I think you must have known me better than I thought you could. That night, that first night. My first time as a lover, our first time as lovers. Of course you knew I was frightened, nervous. You answered my anxiety with your mouth, gentle caresses, and a “let’s kill the lights.” I’m not a supermodel, nor will I ever be. My body is solid and strong, my curves abundant. A soft place in which to seek refuge, a welcoming home to those I embrace. The first place your fingers went was to my stomach. You knew. And though it was dark, I could still see your eyes, like pools of warm honey. ‘You’re going to be fine,’ they said to me. ‘You are you and I am me, and here we are, together. It’s alright.’ I told my eyes to talk back to you, to say to you, ‘Be my first. Please desire me, want me. Take me.’

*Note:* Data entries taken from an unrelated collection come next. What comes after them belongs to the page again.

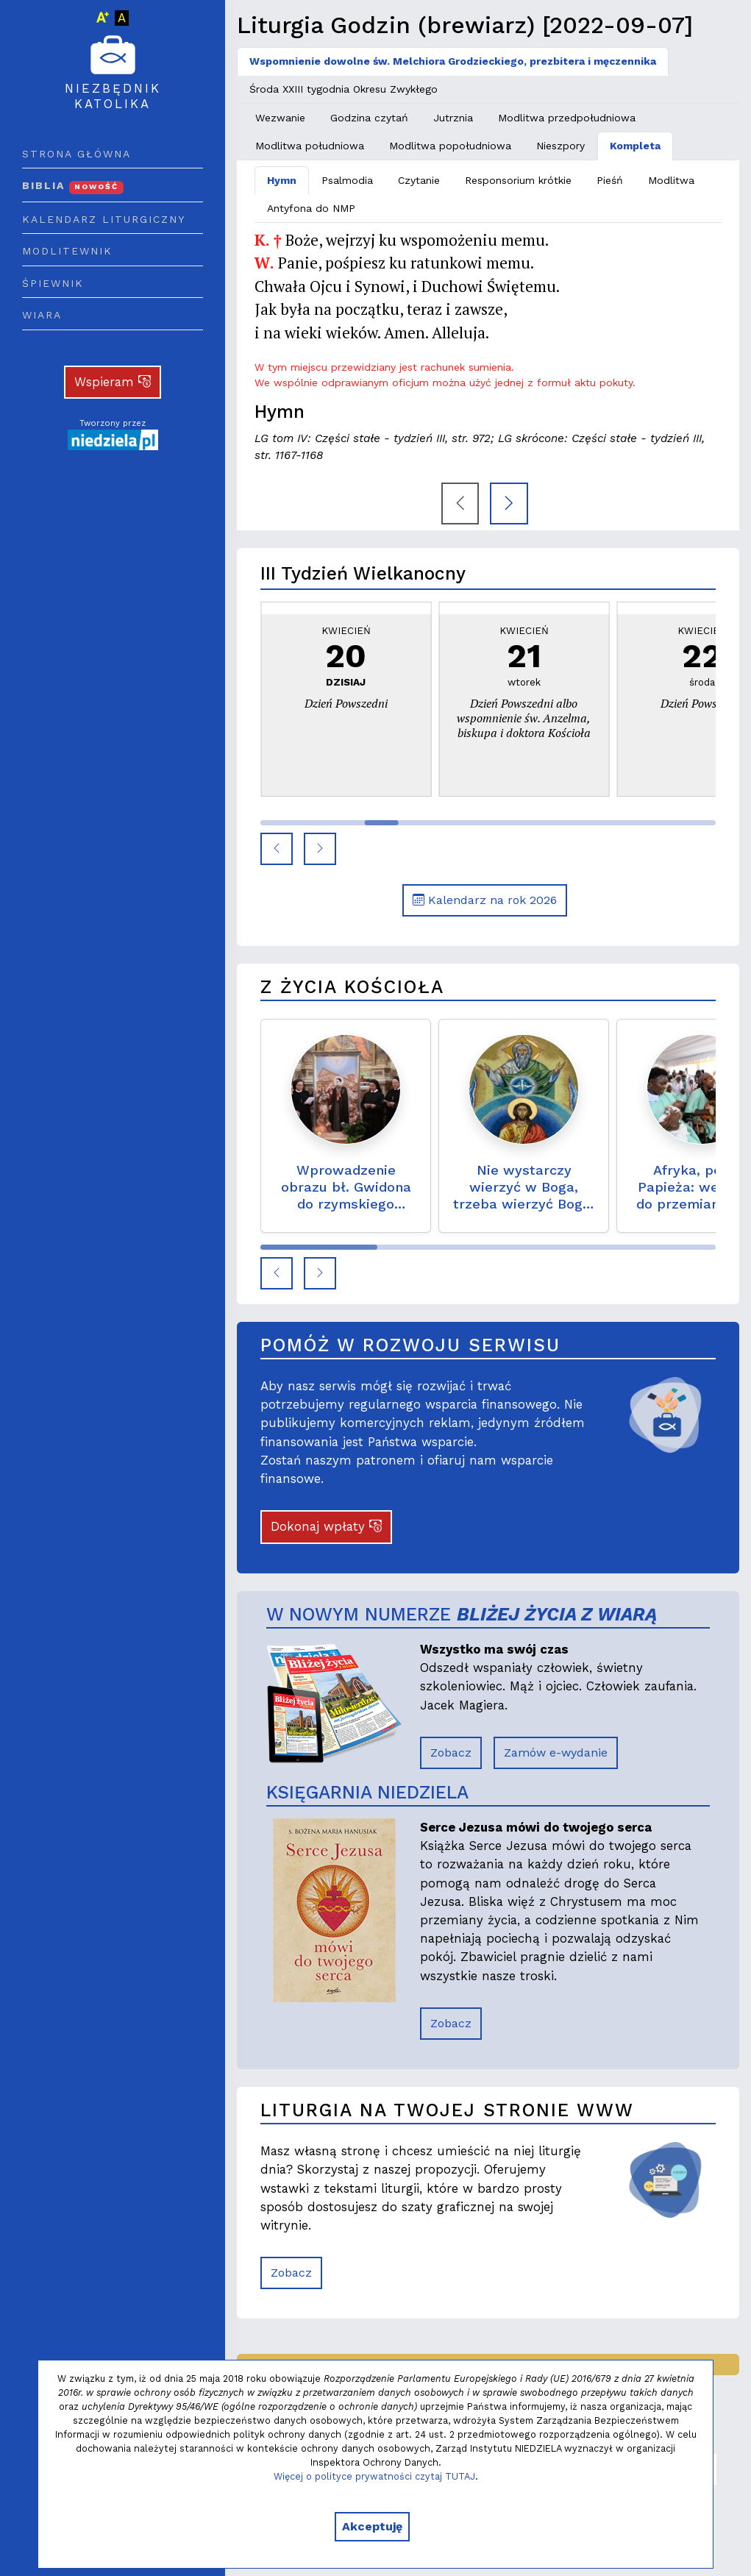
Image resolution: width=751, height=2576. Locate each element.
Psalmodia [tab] (347, 180)
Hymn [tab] (281, 180)
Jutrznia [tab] (453, 118)
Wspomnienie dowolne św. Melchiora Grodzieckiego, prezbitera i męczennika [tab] (452, 61)
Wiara (42, 315)
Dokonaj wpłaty (326, 1526)
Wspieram (112, 381)
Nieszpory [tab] (560, 146)
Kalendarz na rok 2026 (485, 900)
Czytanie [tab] (419, 180)
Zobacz (450, 1753)
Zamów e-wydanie (556, 1753)
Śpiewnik (53, 283)
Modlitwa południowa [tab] (309, 146)
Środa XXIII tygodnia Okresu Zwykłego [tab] (343, 89)
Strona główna (76, 154)
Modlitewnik (67, 251)
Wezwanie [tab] (280, 118)
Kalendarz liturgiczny (103, 219)
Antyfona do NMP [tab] (311, 208)
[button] (276, 849)
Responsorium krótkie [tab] (518, 180)
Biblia (73, 185)
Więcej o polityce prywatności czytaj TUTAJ (374, 2476)
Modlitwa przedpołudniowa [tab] (567, 118)
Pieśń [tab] (610, 180)
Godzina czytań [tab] (369, 118)
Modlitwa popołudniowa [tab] (450, 146)
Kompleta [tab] (635, 146)
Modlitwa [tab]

I finally found my voice and asked you to make love to me. You were waiting for me to ask. The answer to my question was a kiss unlike any I had ever had, one both urgent and tender. Your body slid atop mine, my legs parted and my hips adjusted to feeling the sweet weight of you above me. And then you entered me, the head of your desire parting me so slowly, so carefully. You seated yourself deeply inside my body while looking me in the eye, and I thought, ‘I am made for this. We are made for this.’ I saw the moonlight dripping through the window, spilling across your back and over the hand I had laid there. You entered my body. Perhaps it was a side effect of your deliciously deep thrusts that you also penetrated my heart, but I don’t think that was why. And we began to make love.
Here is a point that confuses me. How can one really make love? Could it be something that just randomly and suddenly happens, like spontaneous human combustion or the vase that no one wants to fess up to breaking? Although it may work for the vase, I don’t think you can blame love on the cat. (We all know, of course, that it was your brother who broke the vase. That’s it.)